**CONSIGNES:**
• a. Répondez à ces questions sur l'extrait consacré à l'austérité et aux municipalités :
(i) À combien s'élèvent les coupes dans les transferts aux communes depuis le début de la crise ?
(ii) De combien environ les fonds pour les politiques sociales ont-ils diminué ?
(iii) Sur quoi les travaux de l'après-midi ont-ils porté ?
• b. Modifiez le passage de l'extrait sur l'austérité et les municipalités qui s'ouvre sur les mots contenant « Les effets de » et se clôt sur « de la collectivité. », en remplaçant « municipalités » par « villes ».

Les effets de politiques d’austérité se répercutent en effet surtout au niveau local : la camisole de force imposée aux municipalités est due à l’effet conjoint des coupes dans les transferts publics et aux impositions du TSCG opérées au niveau des municipalités.

Depuis le début de la crise, les coupes dans les transferts aux communes s’élèvent à 30 milliards d’euros, tandis que les fonds pour les politiques sociales ont diminué d’environ 58%. De plus, dans les caisses communales se trouvent actuellement un total de 5 millions d’euros réservés au paiement de la dette. Cet argent ne peut donc être utilisé pour des dépenses sociales : les municipalités sont au contraire obligées d’augmenter la fiscalité pour faire face aux besoins de la collectivité.

Dans l’après-midi, les travaux ont porté sur la possibilité d’enquêter sur la dette italienne et de mettre en place une Commission nationale d’audit de la dette.

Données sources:
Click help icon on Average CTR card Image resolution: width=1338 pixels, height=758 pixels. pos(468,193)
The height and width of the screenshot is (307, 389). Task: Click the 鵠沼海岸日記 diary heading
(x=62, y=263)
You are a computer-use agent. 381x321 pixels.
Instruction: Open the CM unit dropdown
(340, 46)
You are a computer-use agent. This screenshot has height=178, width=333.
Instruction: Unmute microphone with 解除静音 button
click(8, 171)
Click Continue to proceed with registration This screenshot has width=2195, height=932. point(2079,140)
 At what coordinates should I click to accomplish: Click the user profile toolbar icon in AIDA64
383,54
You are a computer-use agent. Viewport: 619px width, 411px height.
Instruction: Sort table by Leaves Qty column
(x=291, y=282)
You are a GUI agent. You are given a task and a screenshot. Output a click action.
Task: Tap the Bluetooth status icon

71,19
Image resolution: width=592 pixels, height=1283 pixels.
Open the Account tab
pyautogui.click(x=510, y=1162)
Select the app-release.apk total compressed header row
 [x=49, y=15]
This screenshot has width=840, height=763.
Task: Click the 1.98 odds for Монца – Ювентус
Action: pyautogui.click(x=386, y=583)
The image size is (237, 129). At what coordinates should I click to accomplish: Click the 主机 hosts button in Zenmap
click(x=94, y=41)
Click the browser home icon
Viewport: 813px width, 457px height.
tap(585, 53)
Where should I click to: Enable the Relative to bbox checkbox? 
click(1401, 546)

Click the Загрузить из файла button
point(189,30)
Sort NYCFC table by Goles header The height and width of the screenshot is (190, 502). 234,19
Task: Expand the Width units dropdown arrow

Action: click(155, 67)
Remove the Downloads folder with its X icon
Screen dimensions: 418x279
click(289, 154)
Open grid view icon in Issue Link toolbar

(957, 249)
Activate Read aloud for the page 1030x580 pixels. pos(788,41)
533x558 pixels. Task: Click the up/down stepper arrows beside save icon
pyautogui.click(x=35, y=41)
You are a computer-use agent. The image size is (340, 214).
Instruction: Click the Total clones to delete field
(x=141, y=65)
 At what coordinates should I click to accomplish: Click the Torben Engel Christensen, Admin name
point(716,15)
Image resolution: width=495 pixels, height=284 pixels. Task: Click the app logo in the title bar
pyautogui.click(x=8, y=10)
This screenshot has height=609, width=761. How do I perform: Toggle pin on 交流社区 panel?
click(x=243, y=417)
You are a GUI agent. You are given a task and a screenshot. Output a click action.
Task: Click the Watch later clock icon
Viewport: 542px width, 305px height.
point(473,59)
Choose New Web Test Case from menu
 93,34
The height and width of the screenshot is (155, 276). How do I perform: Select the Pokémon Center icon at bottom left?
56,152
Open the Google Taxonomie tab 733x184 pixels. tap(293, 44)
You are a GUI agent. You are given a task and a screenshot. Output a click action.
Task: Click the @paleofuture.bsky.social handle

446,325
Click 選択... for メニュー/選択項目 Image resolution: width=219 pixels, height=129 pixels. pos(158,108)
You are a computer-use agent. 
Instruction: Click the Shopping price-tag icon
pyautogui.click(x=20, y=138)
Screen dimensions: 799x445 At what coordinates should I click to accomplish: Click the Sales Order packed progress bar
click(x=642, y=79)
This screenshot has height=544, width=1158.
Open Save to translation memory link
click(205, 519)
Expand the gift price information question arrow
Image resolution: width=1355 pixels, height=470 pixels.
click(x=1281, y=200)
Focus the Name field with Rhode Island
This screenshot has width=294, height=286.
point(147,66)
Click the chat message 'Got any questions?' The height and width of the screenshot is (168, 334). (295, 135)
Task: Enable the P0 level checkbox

**SOLUTIONS DANS L'ORDRE:**
• a.
(i) À 30 milliards d'euros.
(ii) D'environ 58 %.
(iii) Sur la possibilité d'enquêter sur la dette italienne et de mettre en place une Commission nationale d'audit de la dette.

• b.
Les effets de politiques d’austérité se répercutent en effet surtout au niveau local : la camisole de force imposée aux villes est due à l’effet conjoint des coupes dans les transferts publics et aux impositions du TSCG opérées au niveau des villes.

Depuis le début de la crise, les coupes dans les transferts aux communes s’élèvent à 30 milliards d’euros, tandis que les fonds pour les politiques sociales ont diminué d’environ 58%. De plus, dans les caisses communales se trouvent actuellement un total de 5 millions d’euros réservés au paiement de la dette. Cet argent ne peut donc être utilisé pour des dépenses sociales : les villes sont au contraire obligées d’augmenter la fiscalité pour faire face aux besoins de la collectivité.